New Perry ad stays on topic
posted at 2:05 pm on October 28, 2011 by Ed Morrissey
In releasing his new, comprehensive economic plan, Rick Perry hopes to reboot his campaign and recapture some momentum as we wind through the final two months of the prologue to the primaries. In his second positive ad in a row, “Cut Balance and Grow,” Perry keeps the focus on himself and on the economy. Hot Air has the exclusive first look at the new spot:
It’s a well-produced and designed ad, another of Lucas Baiano’s expert productions, sticking to positive campaigning rather than attack-dog mode. The cheery campaign of Herman Cain has clearly taught Team Perry a lesson, but this is also a function of having a solid policy foundation on which to run. That gives Perry plenty of opportunity to focus on his own virtues as a candidate rather than simply attack Mitt Romney’s shortcomings.
Will Perry be able to successfully reboot his campaign with his new economic plan? I participated in a symposium at American Enterprise Institute discussing that question, along with Jay Cost, Jim Geraghty, and Matt Lewis.

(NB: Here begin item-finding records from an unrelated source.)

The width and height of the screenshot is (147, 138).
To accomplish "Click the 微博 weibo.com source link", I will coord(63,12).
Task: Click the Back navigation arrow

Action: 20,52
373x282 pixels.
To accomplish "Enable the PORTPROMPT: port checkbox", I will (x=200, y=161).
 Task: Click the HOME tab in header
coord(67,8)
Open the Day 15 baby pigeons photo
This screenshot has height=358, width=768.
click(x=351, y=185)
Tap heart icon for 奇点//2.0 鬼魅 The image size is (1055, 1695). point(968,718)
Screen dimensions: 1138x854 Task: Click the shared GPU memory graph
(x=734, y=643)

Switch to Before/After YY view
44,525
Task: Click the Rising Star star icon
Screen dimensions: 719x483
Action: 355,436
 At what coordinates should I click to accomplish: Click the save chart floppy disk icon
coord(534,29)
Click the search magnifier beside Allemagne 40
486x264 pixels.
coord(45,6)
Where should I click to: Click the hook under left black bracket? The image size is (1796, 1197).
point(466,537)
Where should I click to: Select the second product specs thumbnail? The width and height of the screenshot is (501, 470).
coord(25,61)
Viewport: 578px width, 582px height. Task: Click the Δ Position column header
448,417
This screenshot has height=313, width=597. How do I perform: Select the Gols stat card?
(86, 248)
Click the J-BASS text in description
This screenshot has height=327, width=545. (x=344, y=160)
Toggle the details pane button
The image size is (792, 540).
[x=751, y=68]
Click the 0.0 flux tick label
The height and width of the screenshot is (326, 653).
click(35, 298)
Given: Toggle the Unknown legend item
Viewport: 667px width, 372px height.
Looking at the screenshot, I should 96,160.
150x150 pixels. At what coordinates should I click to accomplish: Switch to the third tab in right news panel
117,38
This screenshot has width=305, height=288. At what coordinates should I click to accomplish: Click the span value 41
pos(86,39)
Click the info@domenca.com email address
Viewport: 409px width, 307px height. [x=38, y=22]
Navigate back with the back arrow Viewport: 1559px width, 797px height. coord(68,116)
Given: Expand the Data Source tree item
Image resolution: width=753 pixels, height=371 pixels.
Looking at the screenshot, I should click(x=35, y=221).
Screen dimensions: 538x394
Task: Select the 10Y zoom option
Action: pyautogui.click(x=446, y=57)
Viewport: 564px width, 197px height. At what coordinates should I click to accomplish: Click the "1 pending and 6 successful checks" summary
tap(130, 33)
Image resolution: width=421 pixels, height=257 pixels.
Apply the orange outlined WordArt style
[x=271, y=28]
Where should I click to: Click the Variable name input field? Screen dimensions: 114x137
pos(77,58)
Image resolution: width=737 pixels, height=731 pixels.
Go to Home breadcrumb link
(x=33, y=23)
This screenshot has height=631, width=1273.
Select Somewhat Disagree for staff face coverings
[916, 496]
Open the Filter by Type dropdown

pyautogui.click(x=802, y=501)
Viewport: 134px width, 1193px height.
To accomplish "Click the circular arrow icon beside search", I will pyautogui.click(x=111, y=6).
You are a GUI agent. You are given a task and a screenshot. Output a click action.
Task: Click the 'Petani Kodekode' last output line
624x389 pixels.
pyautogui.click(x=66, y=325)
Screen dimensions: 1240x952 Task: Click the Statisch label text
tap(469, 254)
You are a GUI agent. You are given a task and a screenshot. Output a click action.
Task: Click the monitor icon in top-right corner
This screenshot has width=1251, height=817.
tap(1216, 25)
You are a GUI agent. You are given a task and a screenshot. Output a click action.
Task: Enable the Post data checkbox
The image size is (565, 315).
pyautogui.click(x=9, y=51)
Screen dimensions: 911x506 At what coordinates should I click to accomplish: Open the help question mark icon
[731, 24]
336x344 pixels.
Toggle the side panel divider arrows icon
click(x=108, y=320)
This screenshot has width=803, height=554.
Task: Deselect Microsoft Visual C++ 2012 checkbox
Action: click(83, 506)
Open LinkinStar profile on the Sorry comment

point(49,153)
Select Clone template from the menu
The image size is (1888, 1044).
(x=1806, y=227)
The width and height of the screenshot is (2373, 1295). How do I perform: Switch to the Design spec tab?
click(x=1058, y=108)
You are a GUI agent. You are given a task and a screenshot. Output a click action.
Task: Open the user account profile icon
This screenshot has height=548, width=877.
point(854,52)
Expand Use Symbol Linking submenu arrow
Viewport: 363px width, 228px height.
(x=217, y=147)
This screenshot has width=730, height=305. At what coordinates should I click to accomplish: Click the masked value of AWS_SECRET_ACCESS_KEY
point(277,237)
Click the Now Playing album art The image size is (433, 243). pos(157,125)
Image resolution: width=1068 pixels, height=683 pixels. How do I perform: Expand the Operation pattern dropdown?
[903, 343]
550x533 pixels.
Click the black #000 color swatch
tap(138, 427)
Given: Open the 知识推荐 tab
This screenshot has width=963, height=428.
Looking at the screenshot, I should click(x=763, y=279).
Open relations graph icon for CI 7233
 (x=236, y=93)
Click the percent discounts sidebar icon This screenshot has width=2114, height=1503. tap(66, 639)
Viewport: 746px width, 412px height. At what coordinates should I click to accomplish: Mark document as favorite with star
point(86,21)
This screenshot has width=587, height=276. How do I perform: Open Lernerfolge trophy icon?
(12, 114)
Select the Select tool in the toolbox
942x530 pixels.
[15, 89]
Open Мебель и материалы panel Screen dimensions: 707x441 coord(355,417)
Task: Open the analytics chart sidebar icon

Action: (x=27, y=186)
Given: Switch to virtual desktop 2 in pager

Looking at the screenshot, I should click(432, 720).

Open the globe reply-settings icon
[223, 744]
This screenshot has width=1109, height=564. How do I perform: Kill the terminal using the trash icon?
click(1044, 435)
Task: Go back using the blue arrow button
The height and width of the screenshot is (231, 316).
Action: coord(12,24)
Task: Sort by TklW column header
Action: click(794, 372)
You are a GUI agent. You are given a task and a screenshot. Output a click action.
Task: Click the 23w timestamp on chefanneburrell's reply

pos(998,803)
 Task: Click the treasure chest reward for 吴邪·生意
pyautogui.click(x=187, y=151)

Matt was the most optimistic, mainly because of Perry’s large campaign coffers. I was a little more cautious, but noted that having a policy foundation might help Perry become a better debater:
Until now, Perry has trailed his opponents in providing details on his policies in general, thanks to his late entry into the race. Having those details could make it easier for Perry to discuss policy in detail during debates, and increases his credibility on the stump. His overall plan has enough boldness for the media to take notice of it, not just in his alliance with Steve Forbes on tax reform but also on his endorsement of a balanced-budget amendment with a spending cap at 18 percent of GDP.
He needs to do more than just have a plan, though; Perry needs to be able to sell it, too. This is a good start, but we’ll have to wait until November 9th to see whether this will get translated into a more confident and effective debate performance.